(Pixel coordinate grounding data)
──────
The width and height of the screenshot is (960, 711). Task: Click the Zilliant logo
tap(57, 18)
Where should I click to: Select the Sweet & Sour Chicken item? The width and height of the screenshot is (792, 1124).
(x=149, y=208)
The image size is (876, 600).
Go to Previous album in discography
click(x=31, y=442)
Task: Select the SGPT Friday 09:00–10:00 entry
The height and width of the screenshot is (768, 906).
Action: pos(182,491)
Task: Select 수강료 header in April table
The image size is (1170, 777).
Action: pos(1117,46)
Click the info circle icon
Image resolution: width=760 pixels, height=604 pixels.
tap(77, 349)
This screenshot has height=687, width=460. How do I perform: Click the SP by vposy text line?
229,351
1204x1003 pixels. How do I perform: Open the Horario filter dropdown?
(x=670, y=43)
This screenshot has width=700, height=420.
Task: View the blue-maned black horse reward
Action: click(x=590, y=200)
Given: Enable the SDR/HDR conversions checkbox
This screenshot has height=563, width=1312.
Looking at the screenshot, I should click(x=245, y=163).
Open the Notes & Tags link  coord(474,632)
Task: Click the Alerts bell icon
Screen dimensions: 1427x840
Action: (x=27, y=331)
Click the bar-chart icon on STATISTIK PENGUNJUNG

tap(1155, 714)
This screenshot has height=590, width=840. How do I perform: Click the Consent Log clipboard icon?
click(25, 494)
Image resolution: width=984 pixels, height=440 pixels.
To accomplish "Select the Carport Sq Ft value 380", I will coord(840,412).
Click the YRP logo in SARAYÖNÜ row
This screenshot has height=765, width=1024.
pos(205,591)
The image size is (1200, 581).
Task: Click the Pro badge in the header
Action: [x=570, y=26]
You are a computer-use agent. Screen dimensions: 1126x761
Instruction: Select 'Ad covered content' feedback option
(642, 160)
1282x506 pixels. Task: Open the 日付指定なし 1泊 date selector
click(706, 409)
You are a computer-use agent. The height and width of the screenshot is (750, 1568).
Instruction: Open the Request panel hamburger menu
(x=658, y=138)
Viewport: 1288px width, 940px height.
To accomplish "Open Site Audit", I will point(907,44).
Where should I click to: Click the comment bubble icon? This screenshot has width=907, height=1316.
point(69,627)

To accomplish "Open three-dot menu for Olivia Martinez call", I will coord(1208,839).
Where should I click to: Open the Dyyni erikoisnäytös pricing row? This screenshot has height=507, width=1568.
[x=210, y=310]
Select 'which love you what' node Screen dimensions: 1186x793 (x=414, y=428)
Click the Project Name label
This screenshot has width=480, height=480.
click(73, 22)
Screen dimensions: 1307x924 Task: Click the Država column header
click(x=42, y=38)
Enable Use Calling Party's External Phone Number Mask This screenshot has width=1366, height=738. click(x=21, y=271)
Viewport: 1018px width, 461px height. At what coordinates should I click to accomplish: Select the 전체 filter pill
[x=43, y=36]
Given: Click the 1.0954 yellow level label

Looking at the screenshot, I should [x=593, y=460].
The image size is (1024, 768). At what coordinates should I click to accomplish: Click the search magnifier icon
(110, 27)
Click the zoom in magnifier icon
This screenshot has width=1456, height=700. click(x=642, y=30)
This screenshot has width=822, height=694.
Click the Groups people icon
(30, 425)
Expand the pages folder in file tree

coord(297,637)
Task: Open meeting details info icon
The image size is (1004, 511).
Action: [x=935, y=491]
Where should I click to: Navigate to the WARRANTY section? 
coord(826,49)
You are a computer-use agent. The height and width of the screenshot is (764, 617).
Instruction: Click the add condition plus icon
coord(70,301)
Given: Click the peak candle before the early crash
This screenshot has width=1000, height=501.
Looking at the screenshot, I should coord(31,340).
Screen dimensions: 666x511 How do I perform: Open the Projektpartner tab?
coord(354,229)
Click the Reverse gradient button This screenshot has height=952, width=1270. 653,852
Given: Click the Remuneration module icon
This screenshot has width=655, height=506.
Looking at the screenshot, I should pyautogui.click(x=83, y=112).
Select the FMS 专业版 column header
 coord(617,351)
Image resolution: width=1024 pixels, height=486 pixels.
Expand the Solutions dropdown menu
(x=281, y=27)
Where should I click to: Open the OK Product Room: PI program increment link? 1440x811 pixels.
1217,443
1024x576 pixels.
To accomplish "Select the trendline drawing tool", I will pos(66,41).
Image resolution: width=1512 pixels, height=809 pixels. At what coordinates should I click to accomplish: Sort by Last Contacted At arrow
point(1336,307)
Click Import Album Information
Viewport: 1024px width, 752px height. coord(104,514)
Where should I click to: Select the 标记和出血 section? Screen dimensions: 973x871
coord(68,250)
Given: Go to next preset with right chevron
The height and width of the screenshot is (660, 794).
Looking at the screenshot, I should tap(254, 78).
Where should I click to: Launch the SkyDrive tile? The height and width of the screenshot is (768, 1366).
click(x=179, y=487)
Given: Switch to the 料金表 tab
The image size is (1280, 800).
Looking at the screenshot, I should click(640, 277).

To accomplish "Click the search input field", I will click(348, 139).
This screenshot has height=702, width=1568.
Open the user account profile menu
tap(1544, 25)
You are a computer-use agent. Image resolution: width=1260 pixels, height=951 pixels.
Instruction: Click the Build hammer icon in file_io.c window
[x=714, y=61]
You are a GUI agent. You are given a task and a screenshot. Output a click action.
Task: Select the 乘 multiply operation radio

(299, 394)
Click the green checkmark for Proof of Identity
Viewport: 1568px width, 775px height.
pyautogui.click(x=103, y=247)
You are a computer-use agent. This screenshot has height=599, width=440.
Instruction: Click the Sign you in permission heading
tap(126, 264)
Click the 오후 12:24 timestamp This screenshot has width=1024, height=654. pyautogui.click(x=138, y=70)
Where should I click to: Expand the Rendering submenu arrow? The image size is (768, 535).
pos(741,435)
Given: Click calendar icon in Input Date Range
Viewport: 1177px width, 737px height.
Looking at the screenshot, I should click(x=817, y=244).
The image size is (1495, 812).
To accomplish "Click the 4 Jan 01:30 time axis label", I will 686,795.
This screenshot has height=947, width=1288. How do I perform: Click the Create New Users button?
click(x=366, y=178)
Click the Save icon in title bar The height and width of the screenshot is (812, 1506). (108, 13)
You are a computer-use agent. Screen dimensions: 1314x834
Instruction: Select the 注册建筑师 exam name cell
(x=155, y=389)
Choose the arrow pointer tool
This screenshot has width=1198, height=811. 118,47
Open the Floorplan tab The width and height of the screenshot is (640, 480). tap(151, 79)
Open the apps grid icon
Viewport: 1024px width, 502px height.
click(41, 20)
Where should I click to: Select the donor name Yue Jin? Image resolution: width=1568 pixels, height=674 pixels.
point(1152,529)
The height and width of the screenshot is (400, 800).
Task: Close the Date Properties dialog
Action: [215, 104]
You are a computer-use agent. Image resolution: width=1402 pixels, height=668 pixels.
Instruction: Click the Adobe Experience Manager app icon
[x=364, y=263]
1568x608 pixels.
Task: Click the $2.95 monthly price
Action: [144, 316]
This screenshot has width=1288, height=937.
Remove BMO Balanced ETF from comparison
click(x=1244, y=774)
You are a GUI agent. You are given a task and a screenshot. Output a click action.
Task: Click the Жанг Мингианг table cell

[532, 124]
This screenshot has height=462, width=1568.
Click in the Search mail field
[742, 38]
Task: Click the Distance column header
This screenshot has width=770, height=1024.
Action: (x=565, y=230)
──────
WHAT TO DO: Set down exactly the line with "Instruction: Click the Adobe" and each line after it up to the end of the records, adding nothing.

RESPONSE AREA:
Instruction: Click the Adobe Experience Manager app icon
[x=364, y=263]
1568x608 pixels.
Task: Click the $2.95 monthly price
Action: [144, 316]
This screenshot has width=1288, height=937.
Remove BMO Balanced ETF from comparison
click(x=1244, y=774)
You are a GUI agent. You are given a task and a screenshot. Output a click action.
Task: Click the Жанг Мингианг table cell

[532, 124]
This screenshot has height=462, width=1568.
Click in the Search mail field
[742, 38]
Task: Click the Distance column header
This screenshot has width=770, height=1024.
Action: (x=565, y=230)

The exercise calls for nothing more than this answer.